* REQUIRED WORK:
Please go line by line through the material and copy each one containing the word "below".

* MATERIAL TO PROCESS:

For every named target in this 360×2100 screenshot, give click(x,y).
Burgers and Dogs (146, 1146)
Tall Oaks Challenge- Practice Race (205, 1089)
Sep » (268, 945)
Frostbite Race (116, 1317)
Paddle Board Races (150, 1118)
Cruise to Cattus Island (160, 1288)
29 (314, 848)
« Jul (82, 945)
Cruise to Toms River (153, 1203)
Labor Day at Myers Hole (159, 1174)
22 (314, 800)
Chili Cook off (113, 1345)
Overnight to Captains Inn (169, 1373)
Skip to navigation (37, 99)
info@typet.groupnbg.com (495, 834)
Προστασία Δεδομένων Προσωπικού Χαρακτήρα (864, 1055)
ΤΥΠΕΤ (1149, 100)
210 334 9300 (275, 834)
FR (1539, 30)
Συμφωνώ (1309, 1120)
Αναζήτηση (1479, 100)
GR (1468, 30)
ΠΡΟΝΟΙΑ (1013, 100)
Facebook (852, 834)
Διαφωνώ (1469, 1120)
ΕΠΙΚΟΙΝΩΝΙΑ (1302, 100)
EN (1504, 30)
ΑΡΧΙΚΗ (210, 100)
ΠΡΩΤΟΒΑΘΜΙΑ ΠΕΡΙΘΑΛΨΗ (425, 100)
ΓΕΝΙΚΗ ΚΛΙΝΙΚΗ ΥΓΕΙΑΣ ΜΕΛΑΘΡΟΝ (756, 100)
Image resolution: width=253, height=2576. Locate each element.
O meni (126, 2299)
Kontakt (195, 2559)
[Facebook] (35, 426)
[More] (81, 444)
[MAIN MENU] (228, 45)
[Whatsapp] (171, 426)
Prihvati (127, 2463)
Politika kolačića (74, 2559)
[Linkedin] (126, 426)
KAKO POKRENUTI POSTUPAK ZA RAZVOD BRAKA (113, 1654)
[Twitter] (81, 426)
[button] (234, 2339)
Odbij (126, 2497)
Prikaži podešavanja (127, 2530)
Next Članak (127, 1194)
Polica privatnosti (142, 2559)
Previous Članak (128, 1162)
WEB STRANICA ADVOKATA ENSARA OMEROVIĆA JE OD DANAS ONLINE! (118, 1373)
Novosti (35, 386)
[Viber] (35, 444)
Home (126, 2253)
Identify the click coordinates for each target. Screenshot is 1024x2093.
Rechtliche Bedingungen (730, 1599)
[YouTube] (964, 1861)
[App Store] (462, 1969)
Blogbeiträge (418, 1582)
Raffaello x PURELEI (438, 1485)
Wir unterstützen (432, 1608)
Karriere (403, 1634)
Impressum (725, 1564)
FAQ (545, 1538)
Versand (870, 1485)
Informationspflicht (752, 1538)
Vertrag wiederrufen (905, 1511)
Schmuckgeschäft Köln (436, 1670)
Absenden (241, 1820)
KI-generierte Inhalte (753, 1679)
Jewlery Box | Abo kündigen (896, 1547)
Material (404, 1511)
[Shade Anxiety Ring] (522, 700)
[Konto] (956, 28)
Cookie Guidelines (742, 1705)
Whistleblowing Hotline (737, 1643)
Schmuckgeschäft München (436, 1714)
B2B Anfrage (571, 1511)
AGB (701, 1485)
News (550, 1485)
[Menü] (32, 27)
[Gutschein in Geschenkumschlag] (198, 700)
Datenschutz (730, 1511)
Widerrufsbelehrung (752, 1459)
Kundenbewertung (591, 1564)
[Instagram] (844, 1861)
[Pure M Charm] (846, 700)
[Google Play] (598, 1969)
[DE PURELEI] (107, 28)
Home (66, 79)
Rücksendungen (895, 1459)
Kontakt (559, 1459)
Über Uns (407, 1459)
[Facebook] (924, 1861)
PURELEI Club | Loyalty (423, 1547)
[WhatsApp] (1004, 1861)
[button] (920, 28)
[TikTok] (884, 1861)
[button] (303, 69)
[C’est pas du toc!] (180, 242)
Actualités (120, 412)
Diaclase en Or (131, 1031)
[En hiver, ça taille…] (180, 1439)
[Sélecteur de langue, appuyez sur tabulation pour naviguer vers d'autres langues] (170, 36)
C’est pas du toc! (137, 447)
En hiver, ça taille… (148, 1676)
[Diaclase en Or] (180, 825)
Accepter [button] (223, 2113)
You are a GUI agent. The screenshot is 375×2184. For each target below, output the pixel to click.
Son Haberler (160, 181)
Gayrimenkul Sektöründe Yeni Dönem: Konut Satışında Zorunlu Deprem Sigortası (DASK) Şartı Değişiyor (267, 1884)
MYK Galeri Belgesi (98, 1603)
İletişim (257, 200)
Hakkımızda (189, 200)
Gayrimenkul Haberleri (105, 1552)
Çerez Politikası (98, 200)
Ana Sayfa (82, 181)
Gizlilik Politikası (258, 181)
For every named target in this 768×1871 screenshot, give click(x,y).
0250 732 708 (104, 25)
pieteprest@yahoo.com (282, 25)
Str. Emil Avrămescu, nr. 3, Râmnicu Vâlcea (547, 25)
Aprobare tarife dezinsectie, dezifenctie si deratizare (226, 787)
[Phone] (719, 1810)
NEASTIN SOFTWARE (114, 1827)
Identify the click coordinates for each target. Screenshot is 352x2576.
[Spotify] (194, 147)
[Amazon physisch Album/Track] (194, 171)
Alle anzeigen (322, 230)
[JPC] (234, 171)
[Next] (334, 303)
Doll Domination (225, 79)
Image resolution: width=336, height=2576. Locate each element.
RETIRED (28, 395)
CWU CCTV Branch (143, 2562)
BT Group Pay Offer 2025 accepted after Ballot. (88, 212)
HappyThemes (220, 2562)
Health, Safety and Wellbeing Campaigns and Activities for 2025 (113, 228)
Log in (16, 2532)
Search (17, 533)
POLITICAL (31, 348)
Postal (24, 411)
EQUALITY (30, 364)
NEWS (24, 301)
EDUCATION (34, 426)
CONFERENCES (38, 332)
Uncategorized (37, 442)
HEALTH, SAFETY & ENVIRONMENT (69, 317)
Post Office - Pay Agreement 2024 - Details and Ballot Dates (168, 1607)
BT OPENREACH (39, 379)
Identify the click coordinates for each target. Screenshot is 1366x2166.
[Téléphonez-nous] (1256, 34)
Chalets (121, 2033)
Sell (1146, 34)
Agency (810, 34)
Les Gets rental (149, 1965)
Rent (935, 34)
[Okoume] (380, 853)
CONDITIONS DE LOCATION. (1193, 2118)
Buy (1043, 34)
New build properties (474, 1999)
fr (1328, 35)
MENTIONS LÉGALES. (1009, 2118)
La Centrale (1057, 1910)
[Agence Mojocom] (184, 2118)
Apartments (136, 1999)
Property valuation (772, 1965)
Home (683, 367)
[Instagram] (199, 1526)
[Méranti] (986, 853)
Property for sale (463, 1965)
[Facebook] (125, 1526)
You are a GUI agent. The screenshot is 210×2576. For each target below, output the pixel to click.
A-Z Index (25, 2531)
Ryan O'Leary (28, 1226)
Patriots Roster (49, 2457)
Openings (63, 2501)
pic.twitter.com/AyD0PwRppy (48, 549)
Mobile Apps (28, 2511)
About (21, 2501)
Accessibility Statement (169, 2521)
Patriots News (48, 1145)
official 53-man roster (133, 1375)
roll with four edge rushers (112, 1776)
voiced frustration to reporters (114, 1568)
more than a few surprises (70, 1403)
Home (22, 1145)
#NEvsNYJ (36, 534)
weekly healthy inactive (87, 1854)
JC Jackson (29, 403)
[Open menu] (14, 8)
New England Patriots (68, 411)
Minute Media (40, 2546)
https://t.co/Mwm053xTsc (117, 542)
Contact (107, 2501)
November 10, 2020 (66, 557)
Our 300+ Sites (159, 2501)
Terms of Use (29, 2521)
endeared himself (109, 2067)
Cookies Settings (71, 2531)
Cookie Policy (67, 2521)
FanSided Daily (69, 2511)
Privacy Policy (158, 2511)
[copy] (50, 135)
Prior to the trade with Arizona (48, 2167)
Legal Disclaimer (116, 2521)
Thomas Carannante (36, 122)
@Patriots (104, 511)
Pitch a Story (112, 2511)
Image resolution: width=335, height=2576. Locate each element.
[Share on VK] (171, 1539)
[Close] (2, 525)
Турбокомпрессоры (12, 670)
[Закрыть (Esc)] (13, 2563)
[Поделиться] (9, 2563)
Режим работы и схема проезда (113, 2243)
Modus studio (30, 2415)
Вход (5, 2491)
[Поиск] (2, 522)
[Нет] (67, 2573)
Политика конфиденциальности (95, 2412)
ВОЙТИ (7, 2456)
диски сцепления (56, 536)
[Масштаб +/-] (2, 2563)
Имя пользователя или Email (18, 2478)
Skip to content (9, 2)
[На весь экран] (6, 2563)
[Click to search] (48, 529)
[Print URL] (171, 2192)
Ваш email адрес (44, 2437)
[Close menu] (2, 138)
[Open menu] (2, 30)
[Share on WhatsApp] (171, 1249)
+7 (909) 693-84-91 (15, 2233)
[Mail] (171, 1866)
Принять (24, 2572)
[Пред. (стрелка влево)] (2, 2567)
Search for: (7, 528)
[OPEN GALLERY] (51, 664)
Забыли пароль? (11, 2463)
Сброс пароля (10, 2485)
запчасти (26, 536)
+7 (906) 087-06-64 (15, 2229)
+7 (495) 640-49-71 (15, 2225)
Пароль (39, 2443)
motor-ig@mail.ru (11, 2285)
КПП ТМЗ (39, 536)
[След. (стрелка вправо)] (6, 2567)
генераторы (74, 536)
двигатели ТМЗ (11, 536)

* EXERCISE OUTPUT:
You are a GUI agent. The screenshot is 375×2184. For each target below, output the pixel to click.
You are a GUI agent. The screenshot is 210×2576. For each target below, output the pixel to click.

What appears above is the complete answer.